On a life in general front, I'm still waiting for a Social Security number. The lack of one makes life a bit difficult for a lot of things. It also turns out that Sarah's work permit will take about 90 days to approve, so she's going to be a lady of leisure for the next few months.

I've finally been issued with a work mobile phone (or "cell phone" as they call them), and so can stop roaming and paying through the nose for the privilege.

We've found somewhere to live. We take possession of a 2 bedroom townhouse (split-level) in a complex in Mountain View that is 3 miles from work on the 18th. The rent is $1725 a month, which is a bit better than we were expecting. The complex we're renting in does have shared laundries, which we'd not too keen on before getting over here, but they're quite modern and secure, and there's a laundry block close to our townhouse, so hopefully it won't be too bad. The whole place had been renovated about 5 years ago, so it's all in good condition. We could have rented a 3 bedroom apartment (single level) in the same complex for about $125 a month more, but we're trying to actually make some money while we're over here...

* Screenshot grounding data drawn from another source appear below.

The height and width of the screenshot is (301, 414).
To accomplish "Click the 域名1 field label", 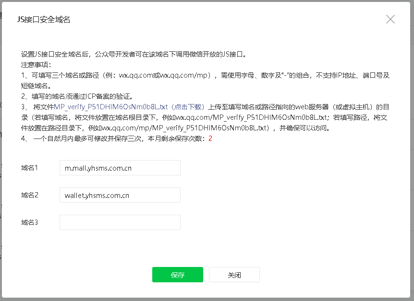I will pyautogui.click(x=29, y=168).
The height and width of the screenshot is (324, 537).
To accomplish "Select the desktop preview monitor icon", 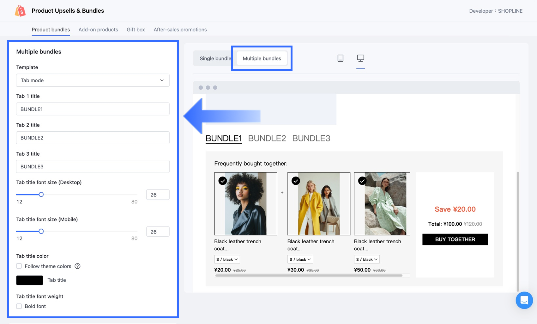I will coord(360,58).
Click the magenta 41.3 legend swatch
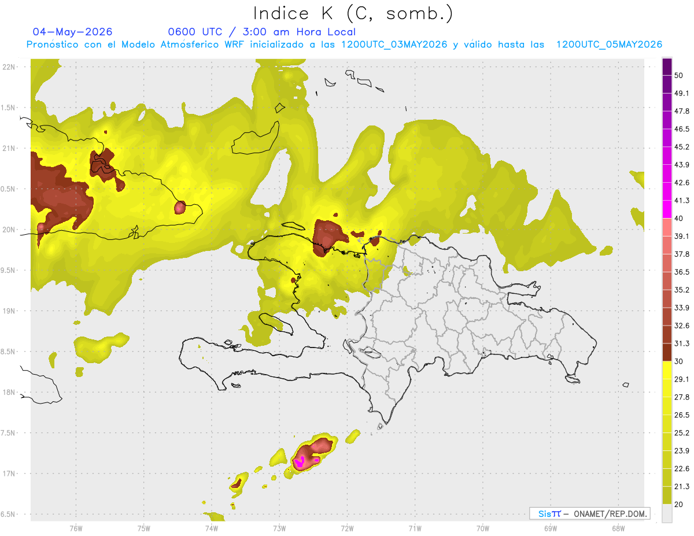Viewport: 694px width, 536px height. 667,209
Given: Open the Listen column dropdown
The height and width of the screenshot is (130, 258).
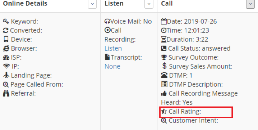Looking at the screenshot, I should pos(149,4).
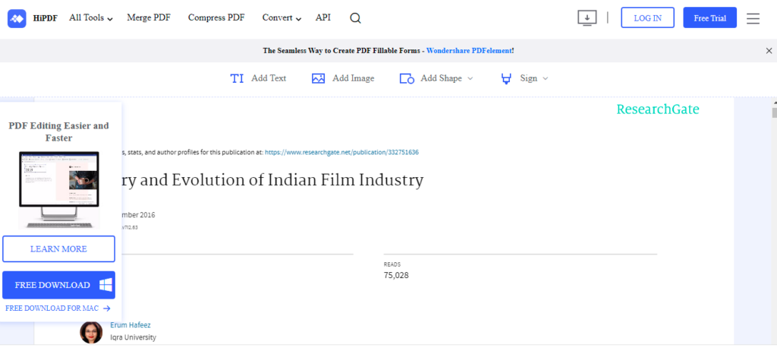The width and height of the screenshot is (777, 348).
Task: Click the Free Trial button
Action: [x=709, y=18]
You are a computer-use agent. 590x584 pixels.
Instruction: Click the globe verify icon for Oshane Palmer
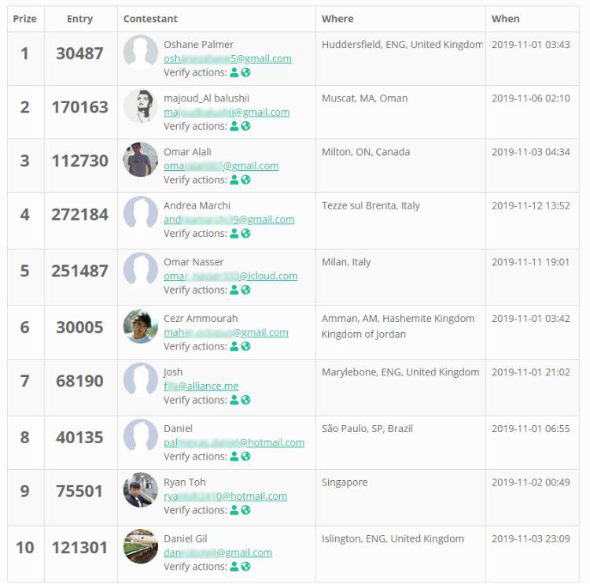click(245, 72)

Driving on the other side of the road becomes fairly "normal" after about a week of doing it regularly. Sarah's adapted fine. Lane placement is the hardest thing, because your body's used to being in a certain spot on the road, and it's all different sitting on the other side of the car.

We've managed to open a rudimentary bank account, even with my lack of Social Security number. Unfortunately I can't get paid until I have an SSN. Upside of that is that if it doesn't happen until next year, I presumably won't have to worry about income tax for this US financial year. Downside is kind of obvious...

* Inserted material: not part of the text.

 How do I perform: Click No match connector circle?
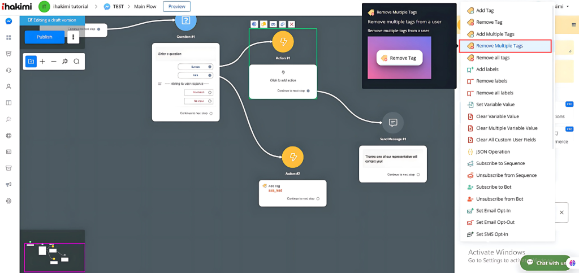tap(210, 92)
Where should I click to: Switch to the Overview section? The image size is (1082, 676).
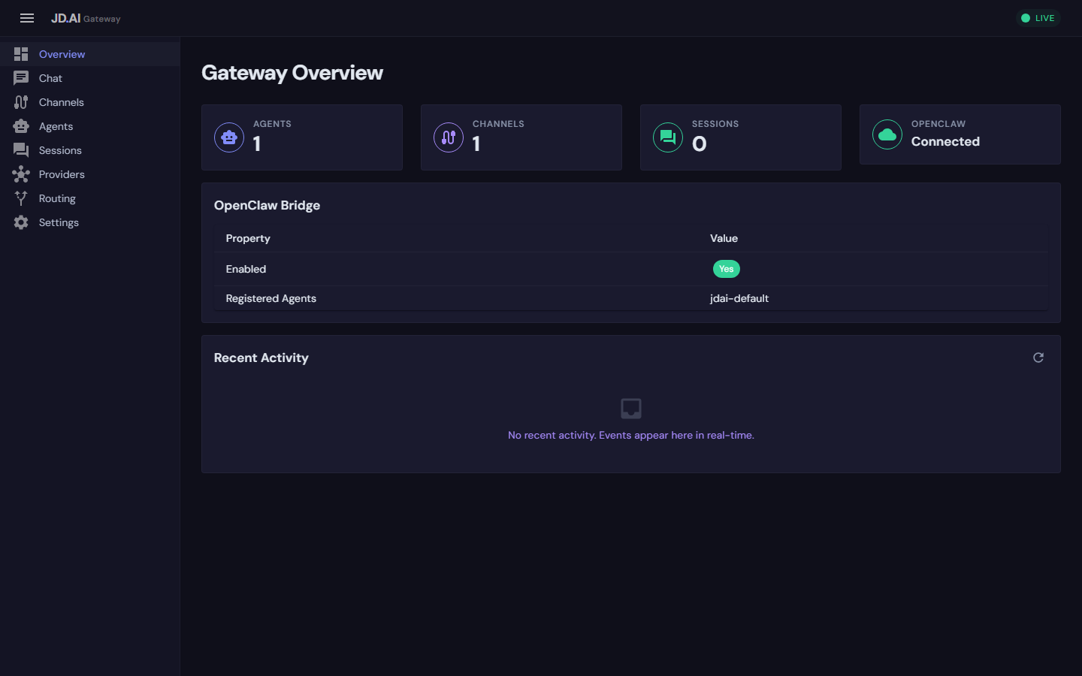62,54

By far one of the stranger things of everyday life here is the lighting situation in the average residence. Lamps are all the rage, to the point that light switches don't exist in some rooms (notably bedrooms). Take where we're currently living for example. There's a light switch at the bottom of the stairs, there's one at the top. There's a bank of four in the living room, two of which control lights in the kitchen, and one the hallway. The last one controls a lamp in the corner of the living room, which is connected to a power socket (or power point as we'd call it).

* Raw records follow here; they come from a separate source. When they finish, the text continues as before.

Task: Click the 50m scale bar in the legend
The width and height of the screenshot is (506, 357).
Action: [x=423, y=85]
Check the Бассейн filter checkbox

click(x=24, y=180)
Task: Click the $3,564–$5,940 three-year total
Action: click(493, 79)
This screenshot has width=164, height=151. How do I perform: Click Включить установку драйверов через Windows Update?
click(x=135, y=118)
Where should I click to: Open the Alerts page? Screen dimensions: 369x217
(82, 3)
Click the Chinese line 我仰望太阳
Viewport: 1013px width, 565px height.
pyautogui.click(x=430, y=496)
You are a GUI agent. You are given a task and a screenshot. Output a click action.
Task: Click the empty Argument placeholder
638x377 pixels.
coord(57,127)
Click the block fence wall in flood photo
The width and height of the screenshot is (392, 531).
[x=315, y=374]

The bedroom with the attached bathroom (en suite) has two bedside lamps, and that is the sole source of light. The bathroom attached has light switches, and the walk-in robe has a light switch. It's so weird. So walking into a darkened bedroom involves walking all the way in, and fumbling around with a lamp. It's often easier to turn on the light in the wardrobe so you can see what you're doing first. I can't think of any reason for it, except tradition. It's not like they're avoiding wiring the walls or the ceiling, because it's done partially already. The bedroom has a ceiling fan, but where in Australia, there'd be a knob on the wall near the light switch to control it, it has a little chain you yank on. To add to the strangeness, there are two switches on the wall, one of which seems to allow you to turn off the ceiling fan if it's already been switched on by pulling the chain.

The townhouse we're renting has a similar lamp dependency, so we're going to be making a trip to Ikea for some lamps it would seem.

That's about everything I can recollect right now... Oh, I should point out that I'm really loving it over here.